From the above discussions we have seen that prisoners whose numbers are perfect squares in the range [1, 789] were released which constitutes a total of 27 people. As the king Philip II's number was 173, he was not released. May be the king Samudragupta wanted not to release Philip II. So he made this plan. This answers all the questions of the queen.

On generalizing, if there are n cells, the cells which will be open when the plan is completed are the perfect square numbers in the range [1, n].

In the problem, all the prisoners get a chance to change the state of one or more cells. Let us modify the question a bit. Consider there are n cells and only the first root(n) prisoners are allowed to change the state of the cells and not others. Ex: For 100 cells, only the first 10 prisoners can change the state. For 77 cells, only the first 8 prisoners can change the state. Now find the number of cells which are open when the process completes.

The solution for the problem goes this way. For every cell i, where i E [1, n], the final state is shown. Let f be the number of factors of i.

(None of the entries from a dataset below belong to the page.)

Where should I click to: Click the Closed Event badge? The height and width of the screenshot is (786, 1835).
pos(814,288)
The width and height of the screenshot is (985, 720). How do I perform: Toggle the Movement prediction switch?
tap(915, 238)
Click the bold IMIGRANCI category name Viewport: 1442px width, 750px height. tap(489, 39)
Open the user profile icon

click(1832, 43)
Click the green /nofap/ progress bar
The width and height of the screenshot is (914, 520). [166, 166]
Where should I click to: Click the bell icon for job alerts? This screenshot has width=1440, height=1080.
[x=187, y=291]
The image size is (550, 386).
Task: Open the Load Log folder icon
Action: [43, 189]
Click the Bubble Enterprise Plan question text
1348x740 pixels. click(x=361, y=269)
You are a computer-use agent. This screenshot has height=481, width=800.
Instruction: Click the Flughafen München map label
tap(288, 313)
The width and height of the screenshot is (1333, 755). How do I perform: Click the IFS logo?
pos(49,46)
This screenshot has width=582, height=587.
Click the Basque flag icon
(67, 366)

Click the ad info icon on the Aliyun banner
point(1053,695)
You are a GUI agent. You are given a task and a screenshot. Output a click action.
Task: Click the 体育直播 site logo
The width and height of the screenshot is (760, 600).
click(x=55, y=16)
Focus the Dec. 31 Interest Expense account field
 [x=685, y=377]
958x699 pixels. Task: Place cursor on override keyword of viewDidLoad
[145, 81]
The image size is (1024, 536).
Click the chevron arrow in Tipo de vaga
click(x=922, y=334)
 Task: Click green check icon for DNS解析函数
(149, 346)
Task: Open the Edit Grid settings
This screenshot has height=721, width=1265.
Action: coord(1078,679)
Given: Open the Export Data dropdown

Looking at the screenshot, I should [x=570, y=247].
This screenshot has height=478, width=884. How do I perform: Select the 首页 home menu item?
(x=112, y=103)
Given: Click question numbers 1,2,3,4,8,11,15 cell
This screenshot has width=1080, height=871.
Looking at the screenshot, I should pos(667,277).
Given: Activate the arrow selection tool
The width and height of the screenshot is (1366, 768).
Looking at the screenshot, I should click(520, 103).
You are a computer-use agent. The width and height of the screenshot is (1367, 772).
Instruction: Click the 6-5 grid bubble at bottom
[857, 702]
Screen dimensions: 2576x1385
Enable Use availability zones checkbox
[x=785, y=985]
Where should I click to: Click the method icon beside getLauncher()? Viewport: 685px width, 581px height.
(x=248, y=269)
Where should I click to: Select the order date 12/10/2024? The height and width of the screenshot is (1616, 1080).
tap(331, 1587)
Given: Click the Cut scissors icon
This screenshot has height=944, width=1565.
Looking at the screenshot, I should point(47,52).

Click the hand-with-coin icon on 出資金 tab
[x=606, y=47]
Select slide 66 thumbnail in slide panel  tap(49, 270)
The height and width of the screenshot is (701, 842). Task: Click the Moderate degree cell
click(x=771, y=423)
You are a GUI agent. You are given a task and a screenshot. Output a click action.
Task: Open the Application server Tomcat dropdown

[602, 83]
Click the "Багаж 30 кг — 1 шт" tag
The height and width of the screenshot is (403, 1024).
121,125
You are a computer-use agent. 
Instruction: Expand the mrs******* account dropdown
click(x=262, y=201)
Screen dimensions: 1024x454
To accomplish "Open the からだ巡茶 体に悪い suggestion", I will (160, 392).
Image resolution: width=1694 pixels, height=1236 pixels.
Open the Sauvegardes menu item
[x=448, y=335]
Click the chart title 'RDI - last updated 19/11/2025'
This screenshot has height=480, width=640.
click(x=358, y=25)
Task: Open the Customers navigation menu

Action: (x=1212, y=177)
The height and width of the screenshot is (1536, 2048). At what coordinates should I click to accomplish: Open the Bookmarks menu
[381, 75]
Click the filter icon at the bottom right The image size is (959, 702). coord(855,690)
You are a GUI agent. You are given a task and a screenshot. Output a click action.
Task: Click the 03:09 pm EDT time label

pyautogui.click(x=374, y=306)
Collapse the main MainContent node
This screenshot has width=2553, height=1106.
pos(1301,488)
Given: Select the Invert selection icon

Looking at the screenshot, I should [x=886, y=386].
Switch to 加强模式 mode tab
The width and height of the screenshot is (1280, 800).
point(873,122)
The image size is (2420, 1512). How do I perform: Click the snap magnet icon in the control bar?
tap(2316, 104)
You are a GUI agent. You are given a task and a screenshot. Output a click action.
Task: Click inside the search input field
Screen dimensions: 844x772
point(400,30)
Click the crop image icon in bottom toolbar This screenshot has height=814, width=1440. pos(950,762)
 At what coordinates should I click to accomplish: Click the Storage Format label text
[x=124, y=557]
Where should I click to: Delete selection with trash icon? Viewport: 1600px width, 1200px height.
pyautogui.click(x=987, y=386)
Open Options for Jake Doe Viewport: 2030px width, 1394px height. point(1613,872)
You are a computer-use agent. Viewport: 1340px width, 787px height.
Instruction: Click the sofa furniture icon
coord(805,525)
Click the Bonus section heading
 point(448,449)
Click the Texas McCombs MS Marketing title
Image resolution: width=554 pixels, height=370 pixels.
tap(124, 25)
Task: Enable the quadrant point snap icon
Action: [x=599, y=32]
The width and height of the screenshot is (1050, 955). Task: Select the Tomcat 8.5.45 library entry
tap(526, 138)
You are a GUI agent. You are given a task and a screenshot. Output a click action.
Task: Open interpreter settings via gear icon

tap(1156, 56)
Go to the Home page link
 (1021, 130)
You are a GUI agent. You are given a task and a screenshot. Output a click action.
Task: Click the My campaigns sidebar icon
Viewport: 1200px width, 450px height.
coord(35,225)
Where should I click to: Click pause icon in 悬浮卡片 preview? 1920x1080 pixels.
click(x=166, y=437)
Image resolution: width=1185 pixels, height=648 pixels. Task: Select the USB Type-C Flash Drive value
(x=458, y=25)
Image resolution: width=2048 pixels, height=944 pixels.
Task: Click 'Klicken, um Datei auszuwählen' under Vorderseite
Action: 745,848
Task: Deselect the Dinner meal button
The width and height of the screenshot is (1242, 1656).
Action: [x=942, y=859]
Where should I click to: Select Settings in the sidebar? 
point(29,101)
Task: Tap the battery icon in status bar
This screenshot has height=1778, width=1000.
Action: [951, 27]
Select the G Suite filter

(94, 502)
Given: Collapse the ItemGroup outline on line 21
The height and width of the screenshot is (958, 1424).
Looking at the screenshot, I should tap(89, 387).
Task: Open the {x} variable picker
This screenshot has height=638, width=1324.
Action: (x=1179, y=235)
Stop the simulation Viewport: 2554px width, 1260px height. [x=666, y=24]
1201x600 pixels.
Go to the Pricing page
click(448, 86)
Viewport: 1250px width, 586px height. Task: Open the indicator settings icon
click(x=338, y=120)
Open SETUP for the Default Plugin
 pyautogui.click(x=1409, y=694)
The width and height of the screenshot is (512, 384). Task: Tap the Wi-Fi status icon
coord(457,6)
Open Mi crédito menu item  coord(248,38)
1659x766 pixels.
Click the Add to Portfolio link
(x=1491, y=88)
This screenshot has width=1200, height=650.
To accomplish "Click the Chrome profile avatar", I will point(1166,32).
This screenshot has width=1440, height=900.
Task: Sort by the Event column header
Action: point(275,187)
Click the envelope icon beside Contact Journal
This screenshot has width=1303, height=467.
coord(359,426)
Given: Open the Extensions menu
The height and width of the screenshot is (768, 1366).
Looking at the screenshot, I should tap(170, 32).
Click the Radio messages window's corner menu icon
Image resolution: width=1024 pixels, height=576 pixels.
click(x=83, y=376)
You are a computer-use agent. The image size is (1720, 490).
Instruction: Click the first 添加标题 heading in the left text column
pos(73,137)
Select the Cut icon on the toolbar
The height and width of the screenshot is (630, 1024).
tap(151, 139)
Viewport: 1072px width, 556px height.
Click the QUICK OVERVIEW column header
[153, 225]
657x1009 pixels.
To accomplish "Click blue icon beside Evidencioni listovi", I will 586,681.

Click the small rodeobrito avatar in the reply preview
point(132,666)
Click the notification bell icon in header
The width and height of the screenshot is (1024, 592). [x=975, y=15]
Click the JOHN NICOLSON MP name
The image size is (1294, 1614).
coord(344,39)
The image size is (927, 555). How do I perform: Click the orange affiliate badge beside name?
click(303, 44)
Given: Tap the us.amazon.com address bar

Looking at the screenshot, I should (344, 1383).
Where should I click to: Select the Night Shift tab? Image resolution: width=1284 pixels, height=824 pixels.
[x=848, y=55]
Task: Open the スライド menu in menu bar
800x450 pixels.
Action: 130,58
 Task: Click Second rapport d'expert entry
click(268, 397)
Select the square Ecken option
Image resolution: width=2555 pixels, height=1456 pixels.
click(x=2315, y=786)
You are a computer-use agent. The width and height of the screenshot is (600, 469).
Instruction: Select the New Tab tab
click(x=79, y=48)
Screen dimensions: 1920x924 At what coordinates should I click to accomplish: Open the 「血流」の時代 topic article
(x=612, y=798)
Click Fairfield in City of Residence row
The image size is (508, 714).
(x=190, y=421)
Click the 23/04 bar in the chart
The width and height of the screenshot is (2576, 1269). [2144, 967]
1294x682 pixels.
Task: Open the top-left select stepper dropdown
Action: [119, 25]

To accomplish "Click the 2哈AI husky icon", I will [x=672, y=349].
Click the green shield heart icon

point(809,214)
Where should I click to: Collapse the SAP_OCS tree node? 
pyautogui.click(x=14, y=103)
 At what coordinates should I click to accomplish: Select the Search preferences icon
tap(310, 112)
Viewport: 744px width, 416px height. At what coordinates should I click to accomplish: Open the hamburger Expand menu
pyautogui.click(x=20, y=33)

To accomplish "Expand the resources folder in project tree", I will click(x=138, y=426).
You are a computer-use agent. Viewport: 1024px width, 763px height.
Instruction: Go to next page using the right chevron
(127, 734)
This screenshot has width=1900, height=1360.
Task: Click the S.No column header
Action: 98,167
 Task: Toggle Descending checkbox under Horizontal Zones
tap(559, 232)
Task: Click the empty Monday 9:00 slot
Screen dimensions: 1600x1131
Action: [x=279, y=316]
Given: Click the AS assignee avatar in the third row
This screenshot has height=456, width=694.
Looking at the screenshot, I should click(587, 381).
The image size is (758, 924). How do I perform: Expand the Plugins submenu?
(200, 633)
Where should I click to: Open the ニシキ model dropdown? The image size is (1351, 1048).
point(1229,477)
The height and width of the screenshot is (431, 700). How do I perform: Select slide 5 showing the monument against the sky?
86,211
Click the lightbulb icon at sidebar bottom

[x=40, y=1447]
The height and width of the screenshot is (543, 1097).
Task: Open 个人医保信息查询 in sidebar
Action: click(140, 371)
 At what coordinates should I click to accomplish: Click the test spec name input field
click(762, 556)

i	Num of factors	Num of prisoners who change state	Final state
Non-perfect square	f = even	(f/2) = even (f/2) = odd	Close Open
Perfect square	f = odd	((f+1)/2) = even ((f+1)/2) = odd	Close Open

It is an assignment to you to find the formula for the number of factors of a natural number and to prove whatever given in the above table is right.